Por: Juan Carlos Ortiz

Reflexión animal

Alguna vez leí al escritor Mircea Eliade, quien aseguraba que entre lo sagrado y lo profano existe un solo paso, y narraba como ejemplo caminar por una calle ruidosa y congestionada, entrar de repente a una iglesia y ahí sentir la transmutación inmediata de dos ambientes totalmente antagónicos y opuestos. Del caos a la calma en pocos metros.

A mí me pasa algo similar con el cine. Entrar a un teatro y ver una película es como un proceso de mímesis y catarsis absoluto, donde los problemas y las preocupaciones desaparecen.

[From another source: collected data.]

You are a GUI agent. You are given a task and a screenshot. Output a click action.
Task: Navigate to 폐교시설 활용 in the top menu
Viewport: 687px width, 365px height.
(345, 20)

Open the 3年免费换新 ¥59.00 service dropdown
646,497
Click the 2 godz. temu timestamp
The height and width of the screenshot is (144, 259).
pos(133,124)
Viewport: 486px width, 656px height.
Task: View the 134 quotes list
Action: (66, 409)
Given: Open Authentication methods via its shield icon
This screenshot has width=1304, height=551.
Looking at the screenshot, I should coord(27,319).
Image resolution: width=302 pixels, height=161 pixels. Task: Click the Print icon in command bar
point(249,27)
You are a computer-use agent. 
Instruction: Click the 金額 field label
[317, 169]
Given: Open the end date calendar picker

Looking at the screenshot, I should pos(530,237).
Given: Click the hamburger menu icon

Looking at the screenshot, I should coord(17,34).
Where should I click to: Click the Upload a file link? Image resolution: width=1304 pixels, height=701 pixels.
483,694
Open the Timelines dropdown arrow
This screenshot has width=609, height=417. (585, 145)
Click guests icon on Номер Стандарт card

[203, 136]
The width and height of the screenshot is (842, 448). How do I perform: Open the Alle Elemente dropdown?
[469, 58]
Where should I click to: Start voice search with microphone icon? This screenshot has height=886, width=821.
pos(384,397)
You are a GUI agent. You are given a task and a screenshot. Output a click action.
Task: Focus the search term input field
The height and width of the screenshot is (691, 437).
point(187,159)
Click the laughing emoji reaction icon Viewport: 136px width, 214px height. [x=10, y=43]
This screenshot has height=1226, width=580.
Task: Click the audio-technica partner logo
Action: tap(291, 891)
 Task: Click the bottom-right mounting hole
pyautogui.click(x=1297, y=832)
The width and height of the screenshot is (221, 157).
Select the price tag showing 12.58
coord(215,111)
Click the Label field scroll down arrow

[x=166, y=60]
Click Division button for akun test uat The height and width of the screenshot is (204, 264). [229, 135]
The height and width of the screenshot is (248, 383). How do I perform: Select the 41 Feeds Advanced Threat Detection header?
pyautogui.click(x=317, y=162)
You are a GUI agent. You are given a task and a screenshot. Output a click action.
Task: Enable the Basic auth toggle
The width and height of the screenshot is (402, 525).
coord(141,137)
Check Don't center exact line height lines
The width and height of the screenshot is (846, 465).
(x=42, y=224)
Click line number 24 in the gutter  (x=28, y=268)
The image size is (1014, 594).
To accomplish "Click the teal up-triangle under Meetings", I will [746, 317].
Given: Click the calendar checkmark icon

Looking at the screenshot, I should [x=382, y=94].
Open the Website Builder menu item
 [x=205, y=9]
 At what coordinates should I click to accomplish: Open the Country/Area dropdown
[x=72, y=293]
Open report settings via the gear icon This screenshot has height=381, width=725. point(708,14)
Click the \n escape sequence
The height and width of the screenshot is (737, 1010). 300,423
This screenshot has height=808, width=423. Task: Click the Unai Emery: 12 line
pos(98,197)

Hace un tiempo estaba de viaje por Colombia y decidí ir a cine a un teatro viejo y grande del centro de Bogotá. Luces apagadas, pocos asistentes, varios minutos de proyección cinematográfica, película en acción, cuando de repente sentí algo que rápidamente me frotó las piernas. Me asusté y quedé pensativo sobre lo sucedido.

Volví a calmarme y a ver la película, pero nuevamente el corrientazo entre las piernas tomó más fuerza. Esta vez entré en pánico y salté. Algo se movía libremente por el piso del teatro y me rozaba. Decidí subir mis pies y así, al mejor estilo de circo, quedé sentado en la parte superior de la silla reclinada, haciendo equilibrio para no caerme.

Fueron muchos minutos de aguante, pero ante todo era un acto de supervivencia ante lo desconocido. Finalmente la película terminó y prendieron las luces. Pude mirar hacia abajo y me encontré con la respuesta a mi incertidumbre: una rata inmensa y peluda. Se notaba que era una rata que vivía ahí y vivía muy bien. Con asco exponencial la vi correr con una crispeta en su boca por los pasillos del teatro como si fuera su casa. Indignado fui a buscar al administrador del teatro para quejarme. Lo encontré en la dulcería y le dije: —Señor, hay una rata asquerosa en este teatro, y él me contestó: —Claro que sí, se llama Aníbal y es la mascota que vive acá. Yo quedé altamente sorprendido. Sé muy bien que el mundo está lleno de ratas, ratas de alcantarilla, ratas de la vida profesional, ratas traicioneras, ratas de la corrupción y así sucesivamente, pero, por más que sepamos que existen o que las hayamos visto, nunca debemos acostumbrarnos a convivir con ellas como parte normal y cotidiana de nuestras vidas. Hay que tener cuidado con las ratas. No hay que olvidar que debemos mantener diariamente el límite entre lo sagrado y lo profano. Esto es bueno para el alma.